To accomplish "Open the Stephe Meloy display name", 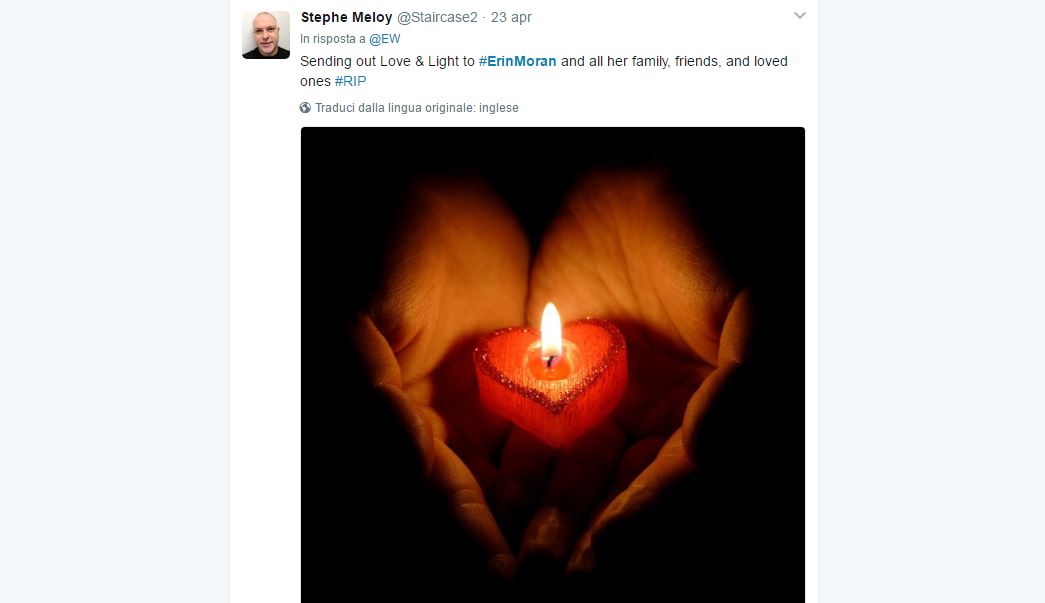I will coord(346,17).
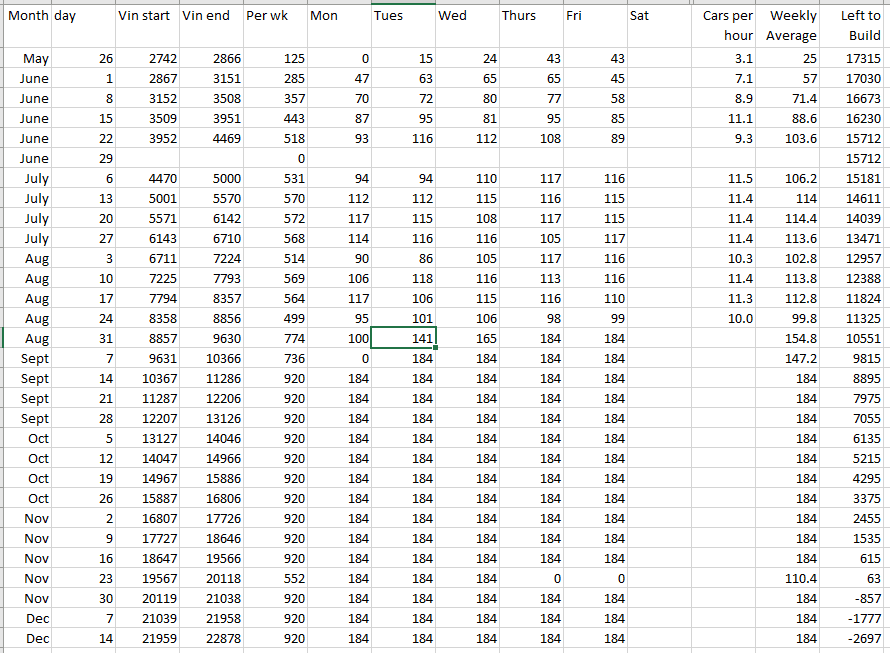Select the "Left to Build" header cell
Image resolution: width=890 pixels, height=653 pixels.
coord(855,26)
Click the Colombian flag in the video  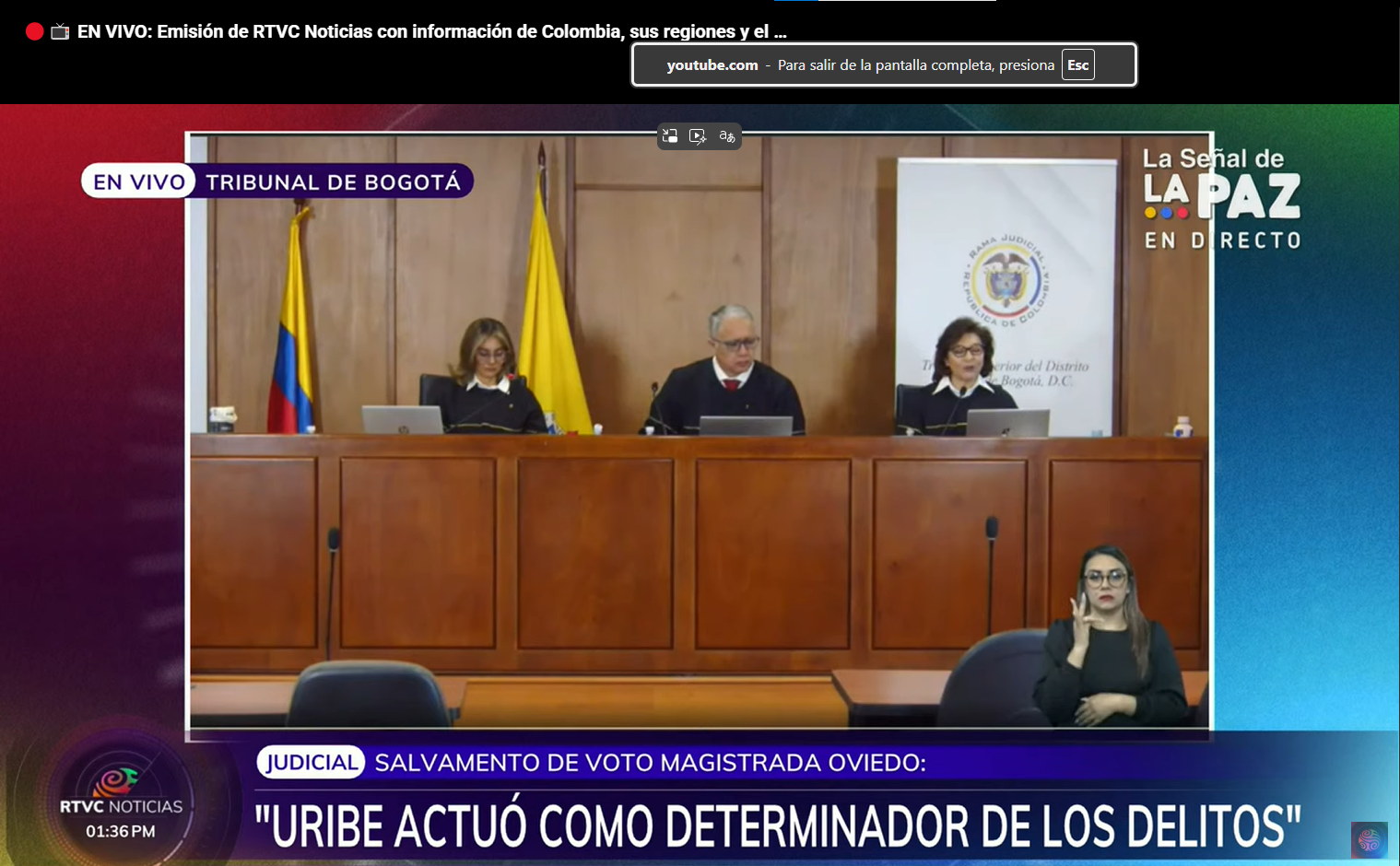pos(292,341)
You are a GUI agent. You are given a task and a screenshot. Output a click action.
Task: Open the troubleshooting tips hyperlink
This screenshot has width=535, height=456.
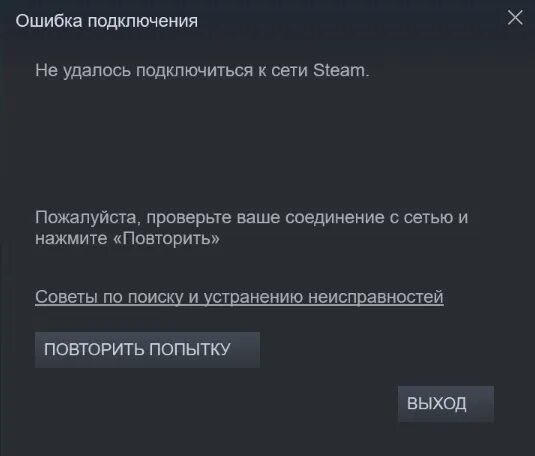(239, 297)
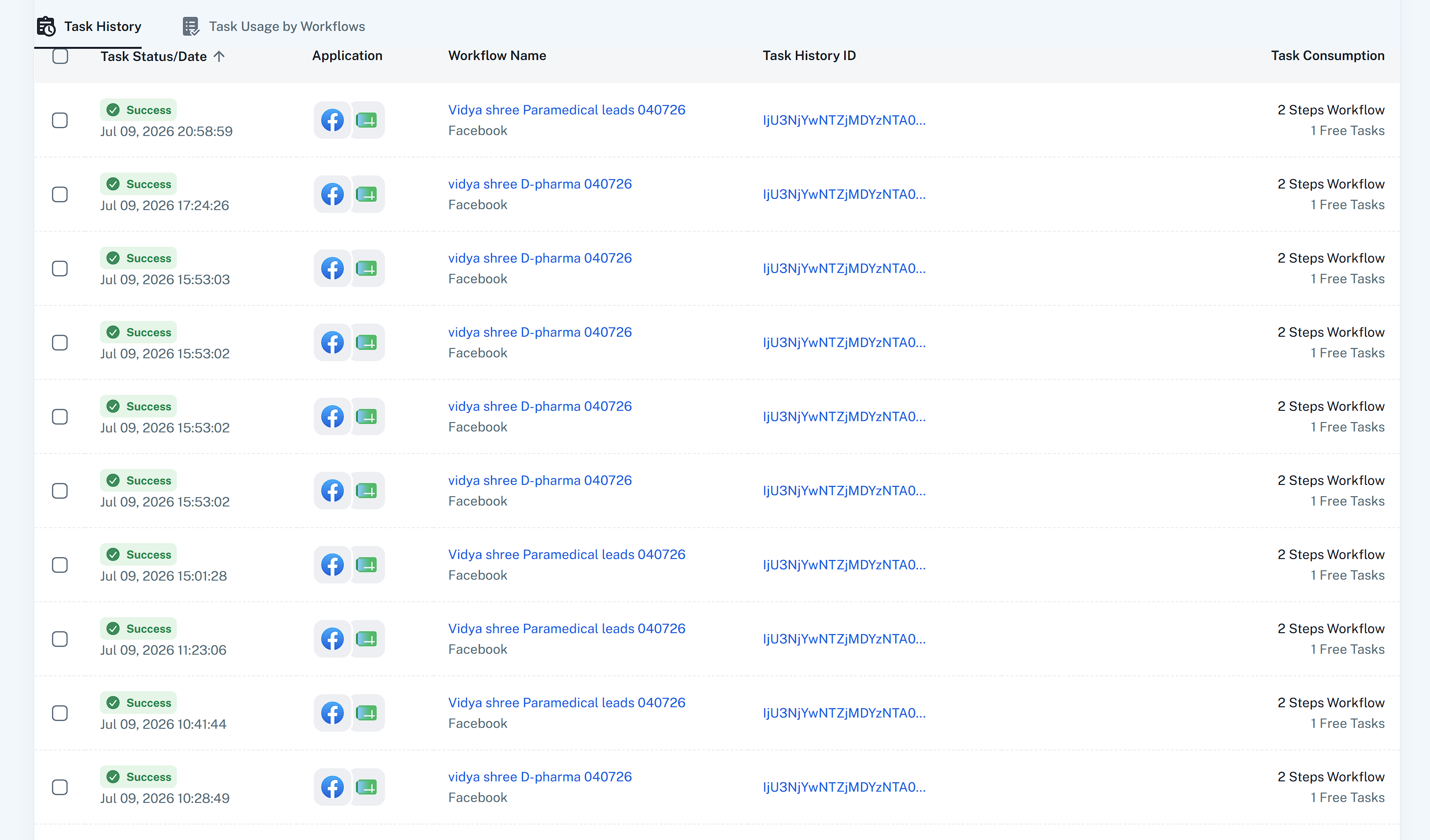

◆ ◆ ◆ ◆ ◆ ◆ ◆

_TASK BRIEF_. In the material above, retype exactly the lines that run from the one containing "You are a GUI" through the last line, and keep out the pictures.

_OUTPUT FOR THIS EXERCISE_.
You are a GUI agent. You are given a task and a screenshot. Output a click action.
Task: Open the troubleshooting tips hyperlink
This screenshot has width=535, height=456.
(239, 297)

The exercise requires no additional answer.